ROMA: OMICIDIO MOLLICONE, LA PORTA NON È L’ARMA DEL DELITTO

Continua IL DUELLO TRA I PERITI COINVOLTI NEL PROCESSO CHE DOVREBBE FARE FINALMENTE LUCE SU UN OMICIDIO CONSUMATO NEL 2001, QUELLO in cui è stata vittima Serena Mollicone. Nella nona udienza presso la Corte d’Appello di Roma, è stato ribadito, da parte della difesa della famiglia Mottola, i cui componenti sono presunti responsabili della morte della ragazza, che la porta dell’appartamento della caserma dei carabinieri di Arce, presunto luogo in cui avvennero i fatti, non sarebbe l’arma dell’omicidio. Serena Mollicone era alta 1,55. Il segno sulla porta della stazione dei carabinieri è ad una distanza da terra di 1,54. Non può essere stata a determinarne la morte.
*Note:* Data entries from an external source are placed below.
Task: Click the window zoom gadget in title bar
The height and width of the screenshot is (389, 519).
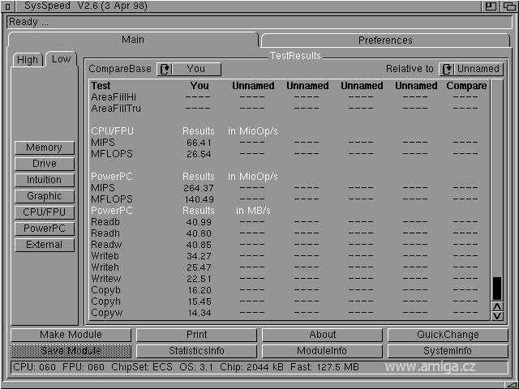Action: (491, 6)
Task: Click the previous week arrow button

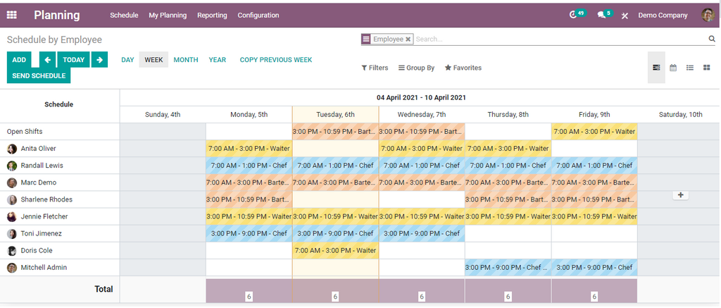Action: (47, 60)
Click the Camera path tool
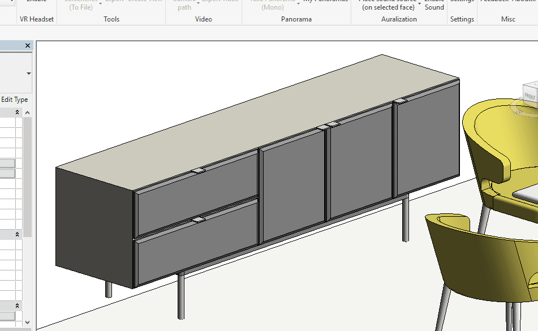This screenshot has height=331, width=538. pos(184,6)
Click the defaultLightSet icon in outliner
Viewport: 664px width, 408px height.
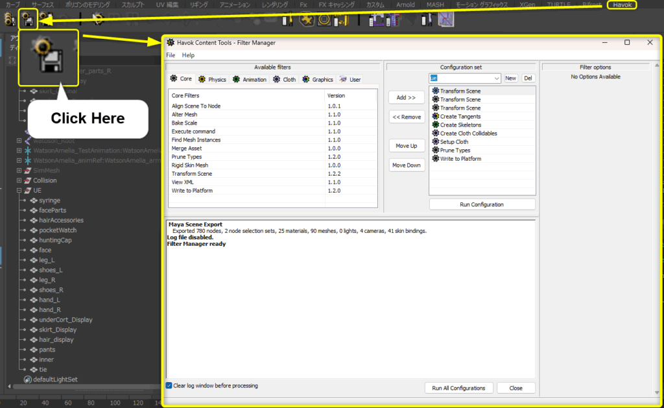[27, 379]
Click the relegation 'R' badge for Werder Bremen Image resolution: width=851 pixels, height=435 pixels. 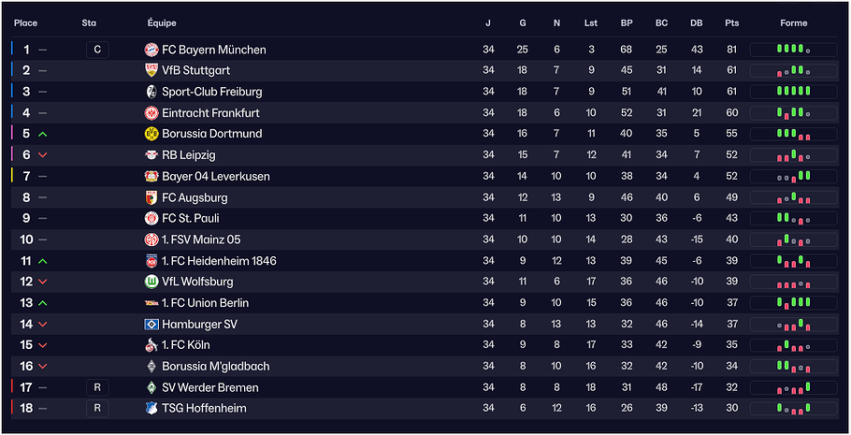[x=97, y=387]
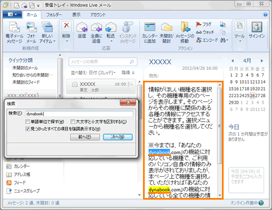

Il criminologo ha spiegato le ragioni della difesa nell’udienza del processo davanti la Corte d’Assise d’Appello di Roma. In aula erano presenti quattro dei cinque imputati: il maresciallo Franco Mottola, ex comandante della caserma di Arce, il figlio Marco e i carabinieri Francesco Suprano e Vincenzo Quatrale. Assente la moglie del maresciallo, Annamaria Mottola. Tutti sono stati assolti in primo grado.

La dottoressa Cattaneo del Labanof di Milano sostiene invece che la frattura sulla porta è all’altezza di 1,54 da terra e che ciò coincide con l’altezza approssimativa di Serena che sarebbe stata sbattuta contro la porta. Dopo 23 anni si cerca di far luce sull’omicidio di Serena Mollicone che all’epoca dei fatti era una studentessa di 18 anni. La criminologa Roberta Bruzzone torna a parlare del caso.